** Opening RECORDS PROVIDED block **
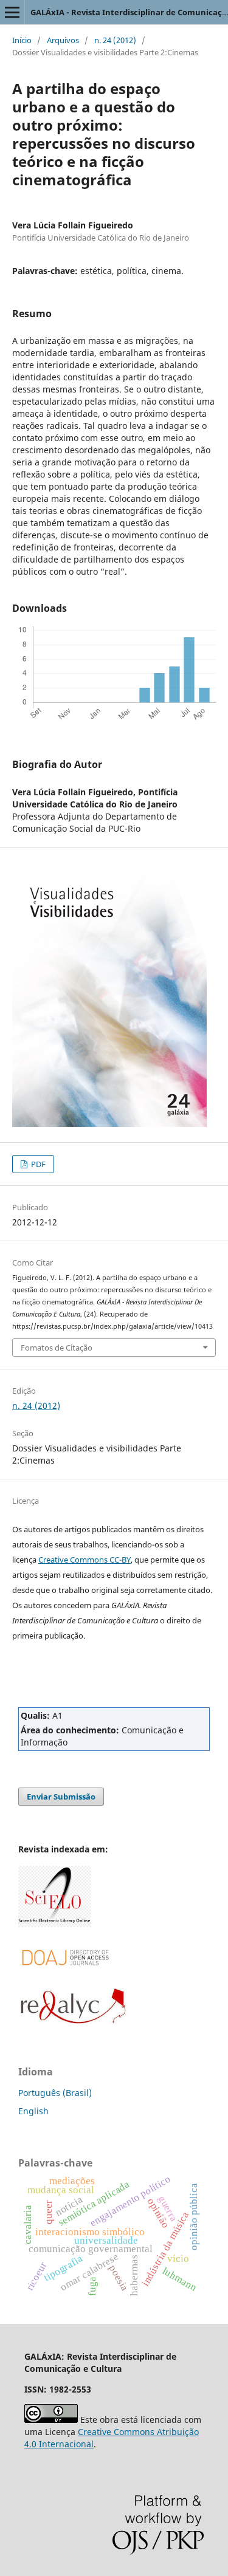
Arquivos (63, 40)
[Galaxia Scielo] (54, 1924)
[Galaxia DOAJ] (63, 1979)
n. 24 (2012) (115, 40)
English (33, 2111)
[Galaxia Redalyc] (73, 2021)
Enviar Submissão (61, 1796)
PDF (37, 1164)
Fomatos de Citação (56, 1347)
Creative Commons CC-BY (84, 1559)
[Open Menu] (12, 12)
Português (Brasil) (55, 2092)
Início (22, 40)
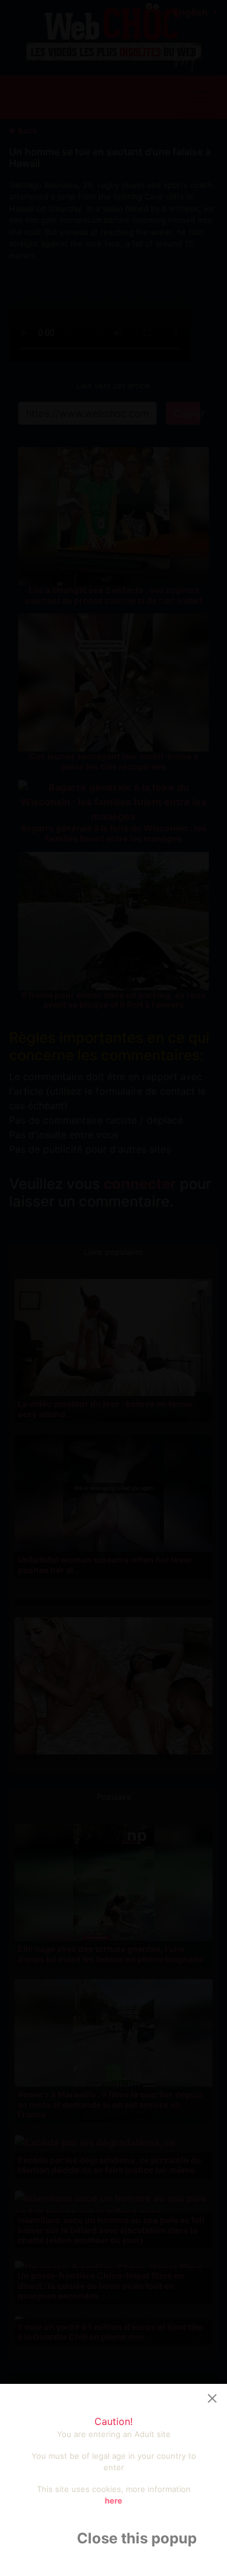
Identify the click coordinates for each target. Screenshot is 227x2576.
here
** Closing RECORDS PROVIDED block **
Return every line of the entries above that the string "Galaxia" appears in.

> **SOLUTION TO THIS PROBLEM**
[Galaxia Scielo] (54, 1924)
[Galaxia DOAJ] (63, 1979)
[Galaxia Redalyc] (73, 2021)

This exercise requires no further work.